Comodo Mobile Security (CMS) is a mobile application provided free by the Comodo Group that protects Android devices against viruses, worms and scripts. It also features SMS and call blocking, a software and process manager, data and apps backup and data traffic monitor. The anti-theft feature allows users to recover lost or stolen devices.

This is the first security app from Comodo, specialists in Internet security, for the Android platform.
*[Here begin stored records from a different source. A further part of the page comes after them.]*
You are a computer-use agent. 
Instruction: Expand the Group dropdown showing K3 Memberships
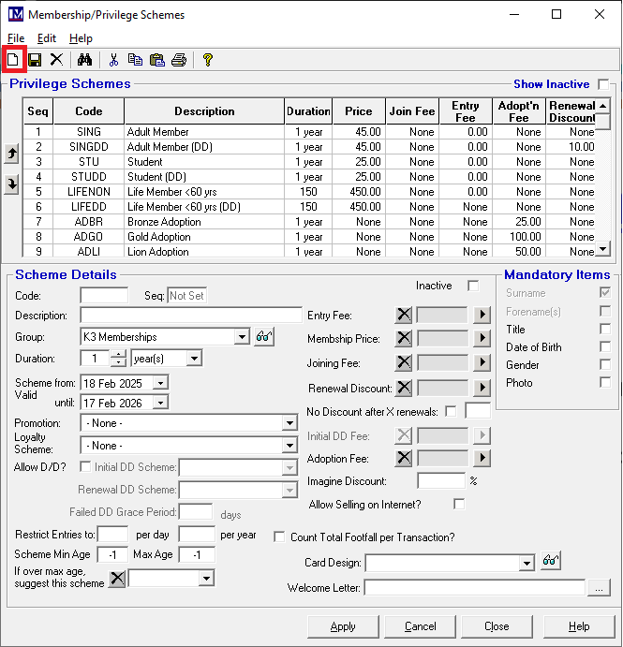click(243, 337)
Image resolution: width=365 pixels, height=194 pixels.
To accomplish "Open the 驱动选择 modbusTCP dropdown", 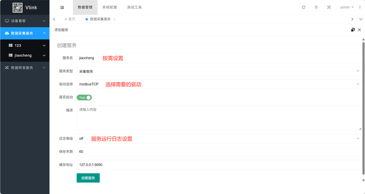I will tap(219, 84).
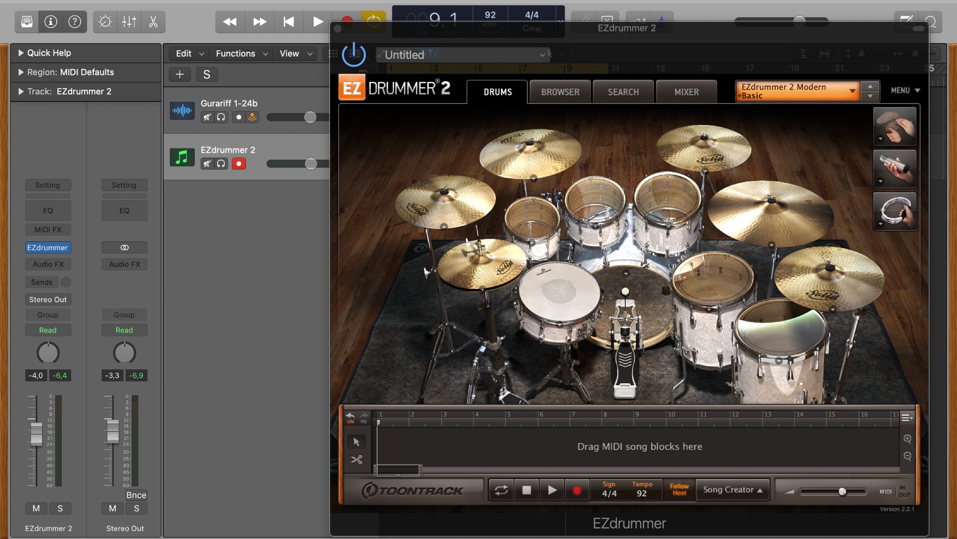Adjust the EZdrummer master volume slider
The width and height of the screenshot is (957, 539).
point(842,492)
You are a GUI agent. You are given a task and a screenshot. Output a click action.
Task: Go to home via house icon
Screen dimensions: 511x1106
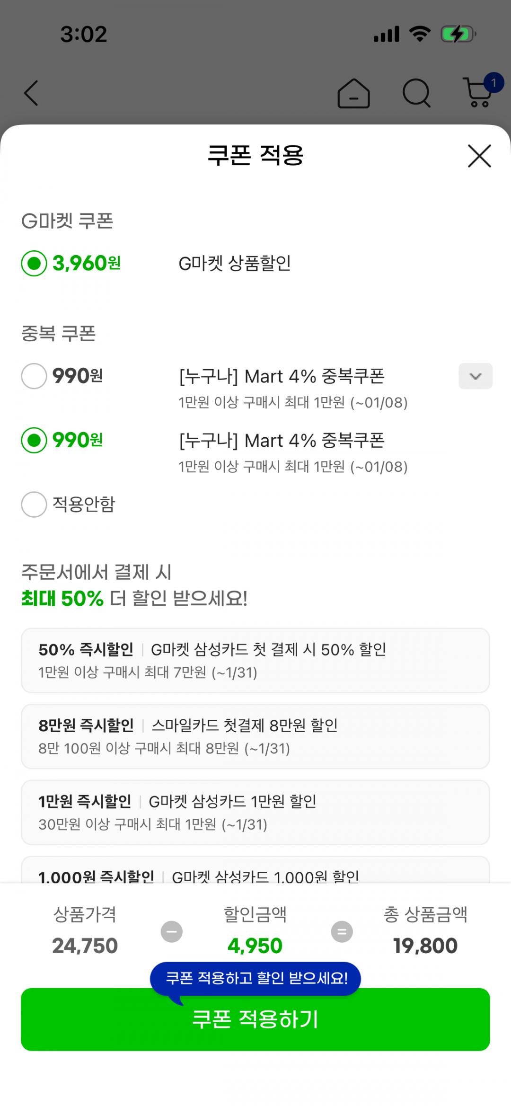coord(353,93)
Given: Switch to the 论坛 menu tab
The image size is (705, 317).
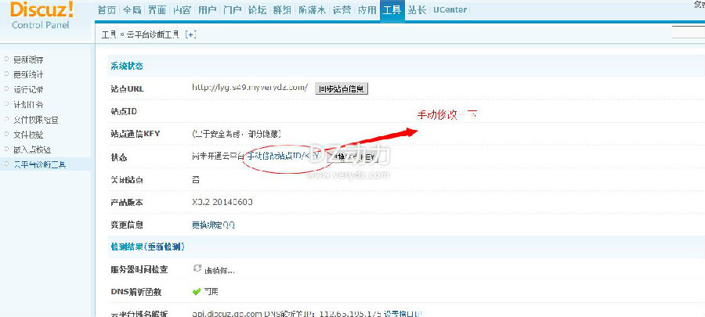Looking at the screenshot, I should (257, 10).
Comodo Mobile Security requires Android 2.2 and up.

==Major releases==
CMS 1.2
- CMS 1.2 was released in April 2012.

CMS 2.4

CMS 2.4 was released in January 2014. Major enhancements for CMS 2.4 include:
- Cloud antivirus scans. CMS now scans for malware using both local and cloud-based detection engines.
- Support for Android KitKat® (4.4).
- Added language support for Arabic, Bulgarian, Greek, English, Spanish, Farsi, French, Italian, Polish, Russian, Swedish, Turkish, Ukrainian, and Chinese.
- New layout and GUI design offers easier navigation, new icons and new backgrounds.

CMS 2.5
CMS 2.5 was released in June 2014.

New features:
- Tablet version: Tablets are more secure with CMS now.
- CMS now supports devices with x86 chipsets.

Enhancements
- Improved notification behavior, one can select to be notified on every app scan or just on any malware found
- Various other bug fixes are performed.

CMS 2.7
CMS 2.7 was released in December 2014.
Changes in COMODO Mobile Security 2.7:
- Improved virus detection
- Optional password protection for application removal
- False positive feedback option
- Bug fixes

==Independent test labs==
On June 17, 2013, AV-TEST Labs released test results of 30 Android mobile security products conducted in May 2013 using Android 4.2.2. Comodo Mobile Security 2.0 scored 5.5 of 6 for Protection and a perfect 6 for Usability in AV-TEST's two testing categories.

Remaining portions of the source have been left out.